昼に再びチャンポン(今回は失敗。麺は良かったが豚骨スープは落第)。市電の路線で北東に向かう線があり、これにのって終点で降りる(螢茶屋)。シーボルト記念館をめざす。降りて交番で聞いてみると、行きすぎてしまったらしい。ちゃんと「シーボルト通り」があってあがってゆくにつれてどんどん狭くなり、これまた住宅地の中を縫うように入ってゆき、幅は軽自動車がやっと通れるほどの道なのだ。

かつてまわりは一面の田んぼか畑であったであろう所にかつてシーボルトの開いていた「鳴滝塾」の跡がある。鳴滝町と呼ばれるこの近辺ではおちおち学習塾も開けまい。名前負けしてしまう。雑草が生い茂り、更地が公園になっているだけだがそのとなりに記念館があり、シーボルトの足跡が詳細に説明されている。アジサイがところどころに植えてあるが、シーボルトはこの日本特産の花が好きだったのだという。
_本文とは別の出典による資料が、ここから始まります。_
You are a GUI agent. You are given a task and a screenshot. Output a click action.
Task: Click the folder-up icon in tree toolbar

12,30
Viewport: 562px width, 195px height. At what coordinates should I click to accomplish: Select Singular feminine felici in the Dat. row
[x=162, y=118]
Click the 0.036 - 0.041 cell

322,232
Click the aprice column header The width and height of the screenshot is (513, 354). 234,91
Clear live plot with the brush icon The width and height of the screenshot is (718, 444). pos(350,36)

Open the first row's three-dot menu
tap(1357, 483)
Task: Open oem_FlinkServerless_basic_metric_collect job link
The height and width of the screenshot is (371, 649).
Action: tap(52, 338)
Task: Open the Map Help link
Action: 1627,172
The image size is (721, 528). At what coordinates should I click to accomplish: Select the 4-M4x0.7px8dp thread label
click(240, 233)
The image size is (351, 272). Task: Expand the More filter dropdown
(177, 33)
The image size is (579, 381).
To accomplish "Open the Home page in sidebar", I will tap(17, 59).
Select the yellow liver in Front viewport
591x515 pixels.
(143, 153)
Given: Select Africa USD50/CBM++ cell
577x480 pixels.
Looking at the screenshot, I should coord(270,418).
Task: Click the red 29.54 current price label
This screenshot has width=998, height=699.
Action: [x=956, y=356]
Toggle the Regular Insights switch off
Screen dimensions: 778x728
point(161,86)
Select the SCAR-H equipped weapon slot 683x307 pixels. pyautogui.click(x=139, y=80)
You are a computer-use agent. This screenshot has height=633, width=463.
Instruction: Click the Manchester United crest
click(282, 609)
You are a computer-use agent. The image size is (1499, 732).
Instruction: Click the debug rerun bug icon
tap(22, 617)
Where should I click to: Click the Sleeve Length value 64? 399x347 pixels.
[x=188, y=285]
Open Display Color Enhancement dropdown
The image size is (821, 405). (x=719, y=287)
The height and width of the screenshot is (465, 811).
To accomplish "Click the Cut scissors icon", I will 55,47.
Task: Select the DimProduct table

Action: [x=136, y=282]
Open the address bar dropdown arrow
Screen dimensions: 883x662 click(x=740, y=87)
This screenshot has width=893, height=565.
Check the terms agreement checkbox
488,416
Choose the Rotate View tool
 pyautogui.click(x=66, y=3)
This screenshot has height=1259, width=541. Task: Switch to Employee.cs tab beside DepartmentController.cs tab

彼が江戸時代に日本医学の基礎を作ったのだが、オランダに帰国の際に暴風で船が長崎に戻ってきてしまい、その時の積み荷検査で持ち出し禁止となっていた日本地図が入っているのが知れてスパイと思われ日本追放となってしまった(シーボルト事件)。このため妻と娘とも生き別れになった。

だが30年後日本が開国してシーボルトは妻子と再会できることになった。もっとも二人とも再婚しており、シーボルトも自分の息子を連れてやって来たのだが。また日本人との妻の間に生まれた娘は日本最初の女医となった。

再び市電の通る道に出て中心部へ向かうと、長崎でいちばん有名で十月には「長崎くんち」の行われる諏訪神社へ向かう。鳥居の入り口に立つとはるかかなたまで石段が続く。腹ごしらえをして登ってみたが、山にかかっていた雲がどんどん上空を覆い、突然大粒の雨が降り出した。スコールのような激しさで山門に避難したが、降り出しも早いが降りやみも早い。

この神社には明治時代の長崎県警察の知恵のたまもの、「迷い子知らせ石」がある。参詣の雑踏ではぐれた子供や、探し回る親はこの石の前に立って待っていればよい。風雨にさらされて半分文字の部分が欠けているが、これで数知れぬ親子の対面があったそうだ。

雨があがった頃、女子高校生らしき女の子がまわりをきょろきょろしながら大急ぎで石段を登って行く。何をするのかと思ったら、境内のあるところを大急ぎで駆け抜けてきている。そのあと満足したように石段を下りていった。一体何のことだろうといぶかりながら境内に入ってみると、そこは恋人のための「願かけ」の場所だった。定まったコースを歩ければ、恋が成就するとか書いてある。

さらに奥の方には鳥居が何十本も重ねてある小さなお宮があり、これは詣ると賢くなると言う。両脇には見事なキツネの像が二匹待ちかまえていて、一方のキツネの前足は大勢の人々がこすったらしくテラテラに光っている。にわか雨のあとで周りには人もおらず、深閑とした森林に囲まれた秘密の場所にふさわしい。壮大な諏訪神社よりこちらのほうが親しみがもてる。